Tomahawk, WI 10/03/2014 (Basicsmedia) – Ailing search engine giant Yahoo! Inc. (NASDAQ:YHOO) could enjoy a new lease of life should it pay attention to Activist investor Starboard Value’s advice and merge with AOL, Inc. (NYSE:AOL). CNBC’s Digital Senior Writer John Jannarone believes that such a merger would be beneficial for the two companies in terms of cost saving synergies of up to $16 billion in tax bills.

Starboard, which acquired stakes in Yahoo! Inc. (NASDAQ:YHOO) is pushing for a number initiatives that it believes will help in slashing costs in Yahoo’s ailing advertising unit. Yahoo’s acquisition strategy also continues to raise ripples with the investors’ community as it has not lived up to expectations, in terms of returns.
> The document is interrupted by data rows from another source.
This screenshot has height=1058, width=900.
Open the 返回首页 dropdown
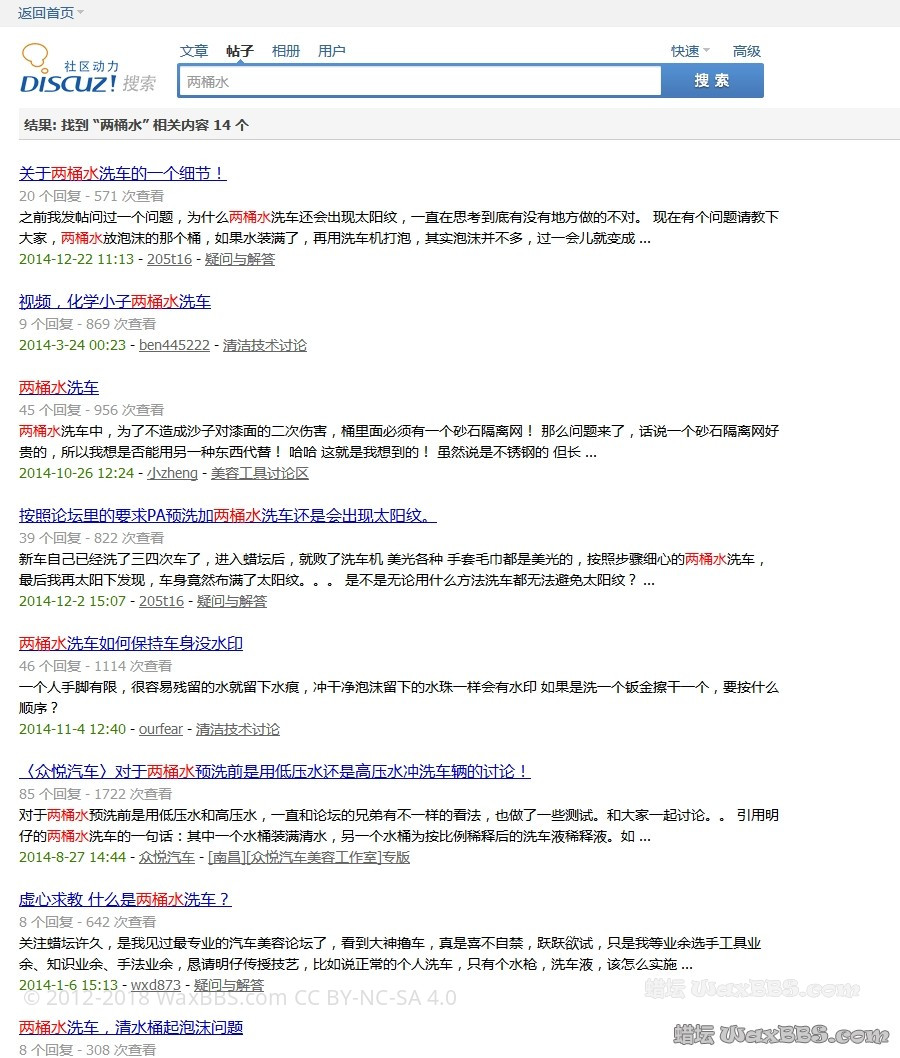[50, 13]
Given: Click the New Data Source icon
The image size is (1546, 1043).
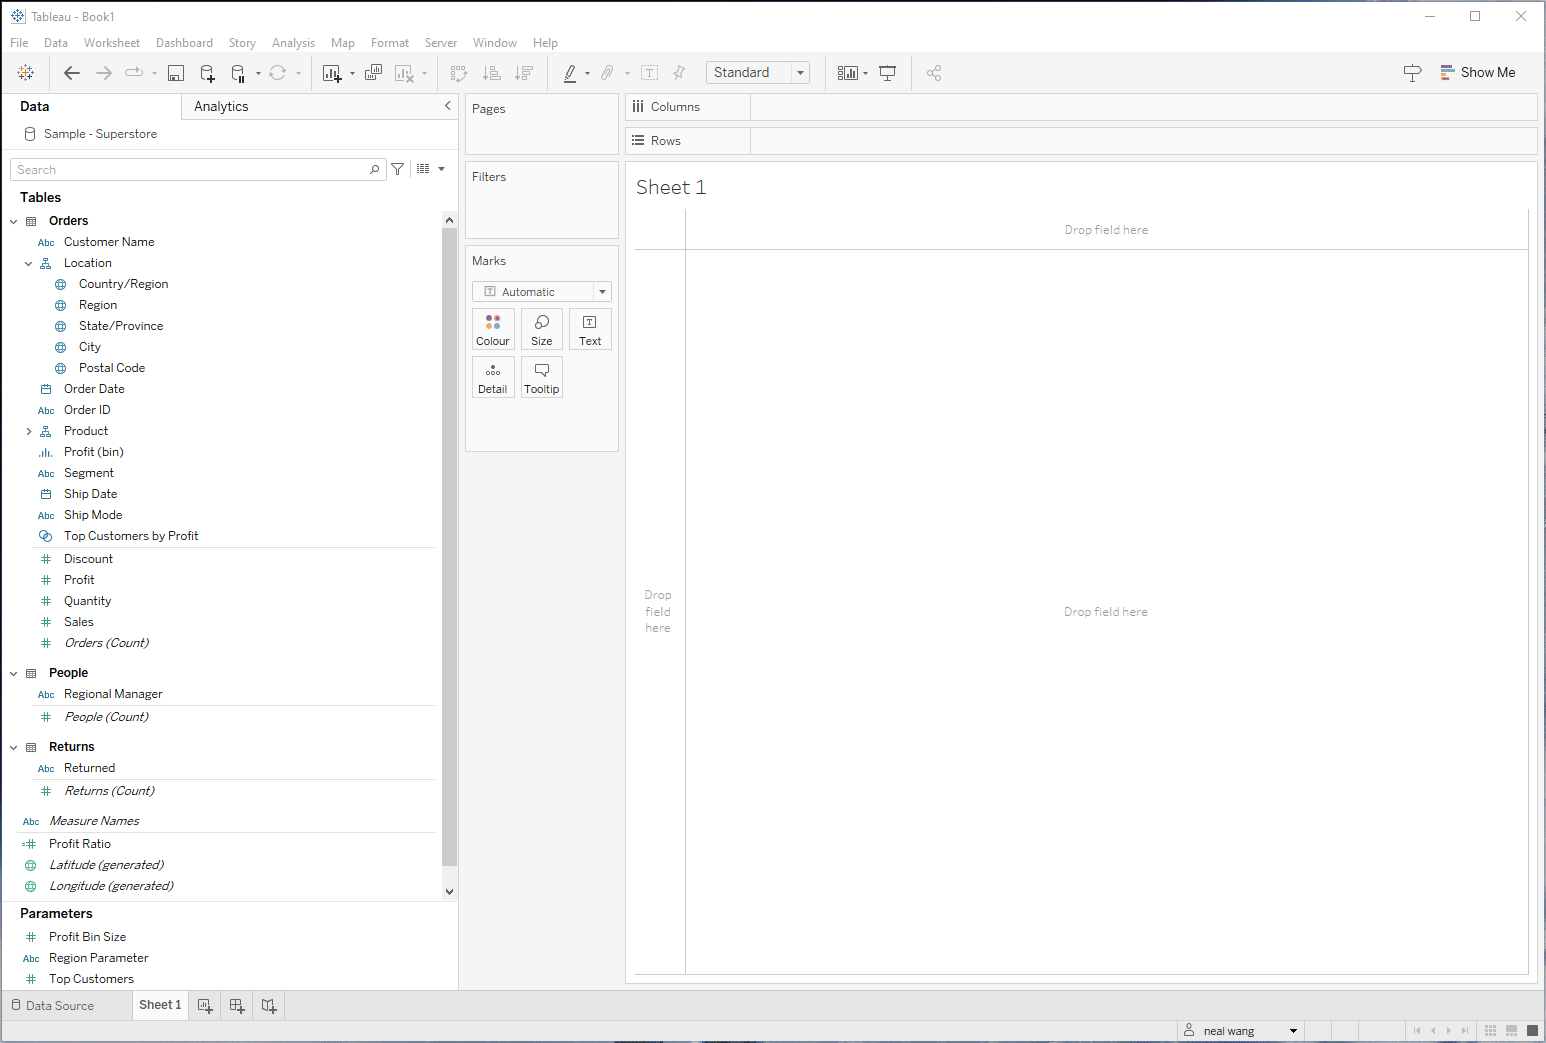Looking at the screenshot, I should (207, 73).
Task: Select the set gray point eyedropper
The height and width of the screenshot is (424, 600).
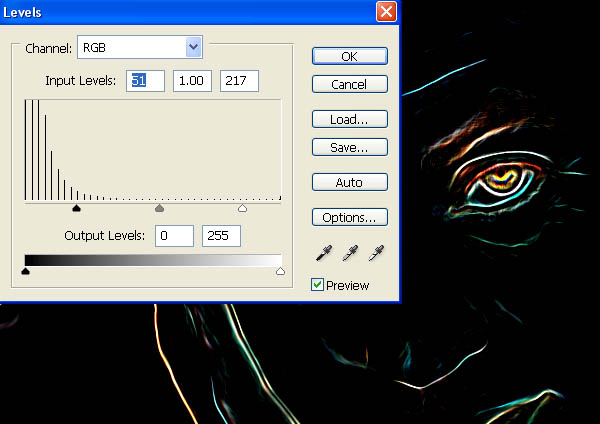Action: 350,253
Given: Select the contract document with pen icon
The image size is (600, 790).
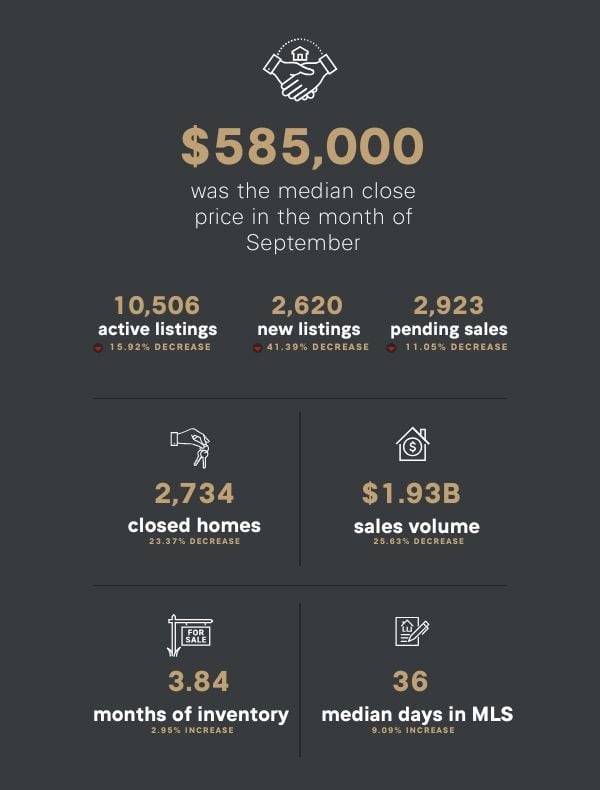Looking at the screenshot, I should [x=412, y=633].
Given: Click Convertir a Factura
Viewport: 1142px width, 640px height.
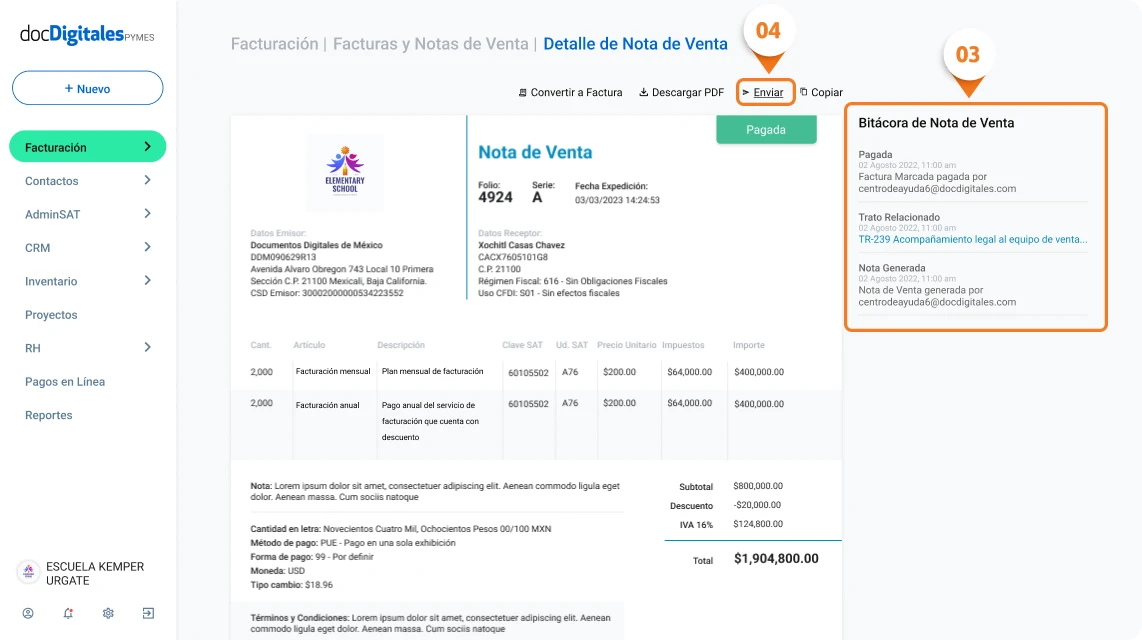Looking at the screenshot, I should pyautogui.click(x=570, y=93).
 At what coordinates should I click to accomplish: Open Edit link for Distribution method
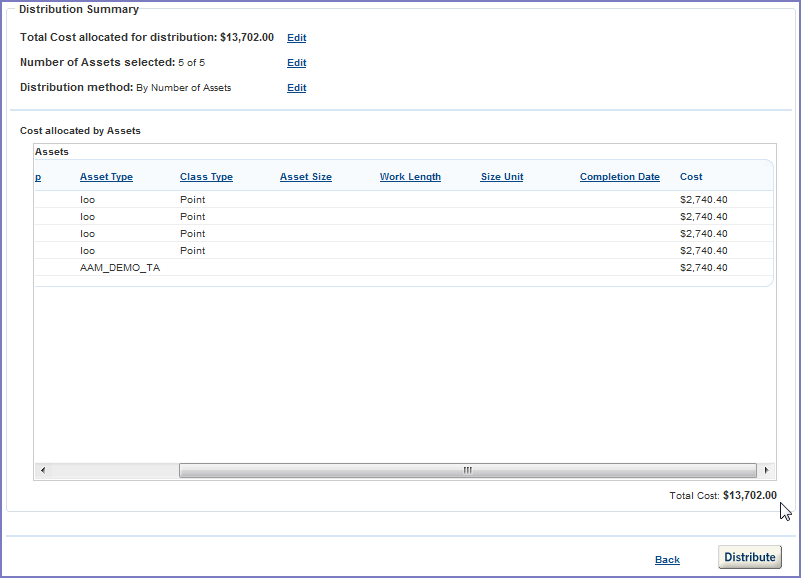pos(296,88)
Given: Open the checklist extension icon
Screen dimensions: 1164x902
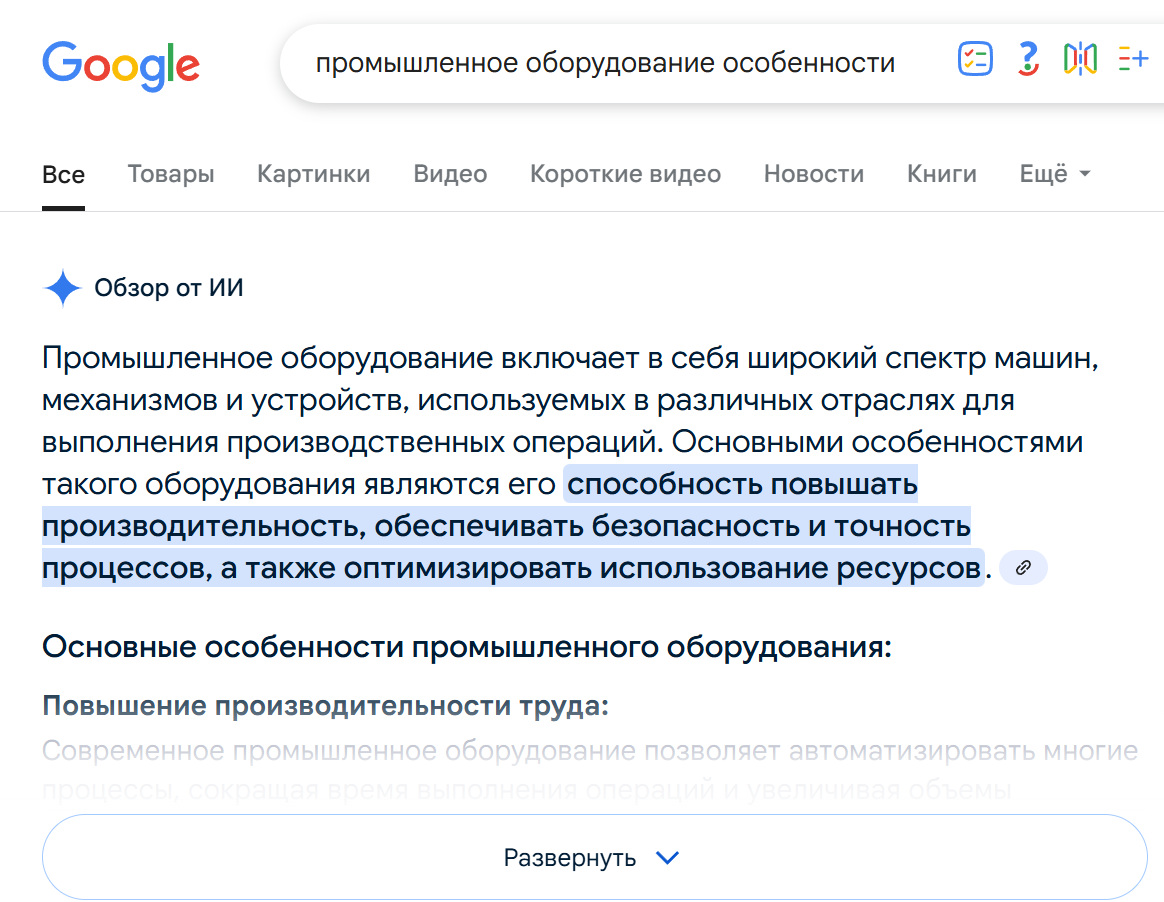Looking at the screenshot, I should pyautogui.click(x=974, y=59).
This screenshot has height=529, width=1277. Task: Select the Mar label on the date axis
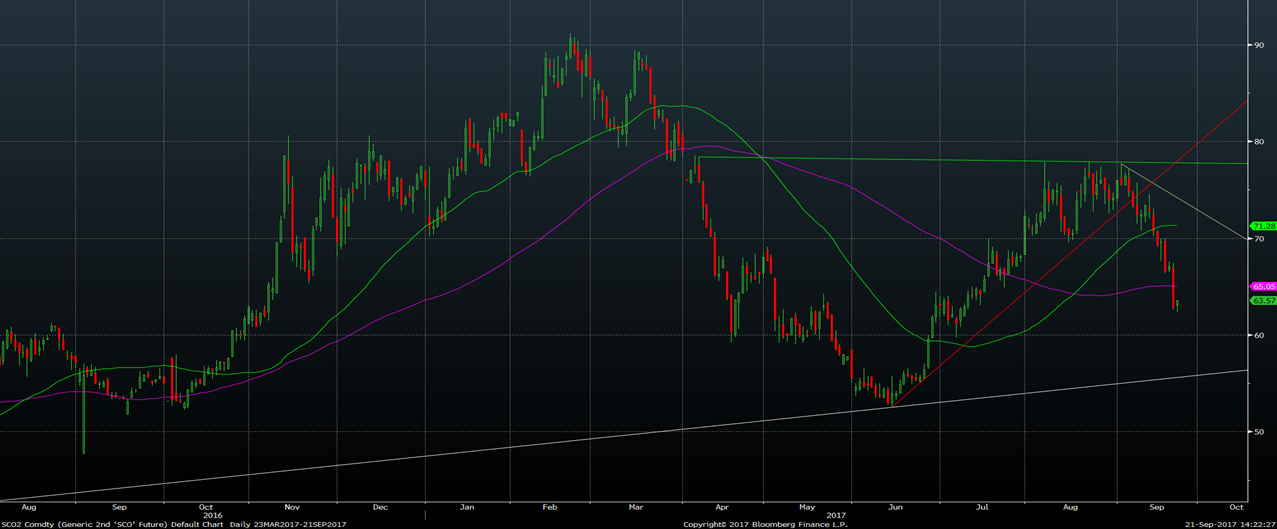635,508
“[…] What they want to do is take the core Yahoo out of Yahoo and what’s left would be the Alibaba Group Holding Ltd (NYSE:BABA) stake and Yahoo Japan stake. This is a pretty elegant solution to a couple of issues; one is the tax issue off course. Starboard’s estimates in a letter they put out last week that they would save $16 billion in taxes if they can do this, so that is a massive amount of money,” said Mr. Jannarone

Starboard believes that a merger between AOL and Yahoo! Inc. (NASDAQ:YHOO) will result in cost saving synergies for the two companies on the advertising side of the business. Jannarone argues that AOL, Inc. (NYSE:AOL) would agree to a merger as both will combine forces to remain Competitive in Digital advertising.

“[…] I think they would probably be interested in this; they get a lot of scale and my guess is that Starboard will probably want to put AOL management in charge. […] I think that starboard probably is pretty happy with AOL’s management right now so I can see it happening, it will be friendly,” said Mr. Jannarone.

It is still unclear whether Yahoo! Inc. (NASDAQ:YHOO) will agree to AOL, Inc. (NYSE:AOL) controlling the combined company.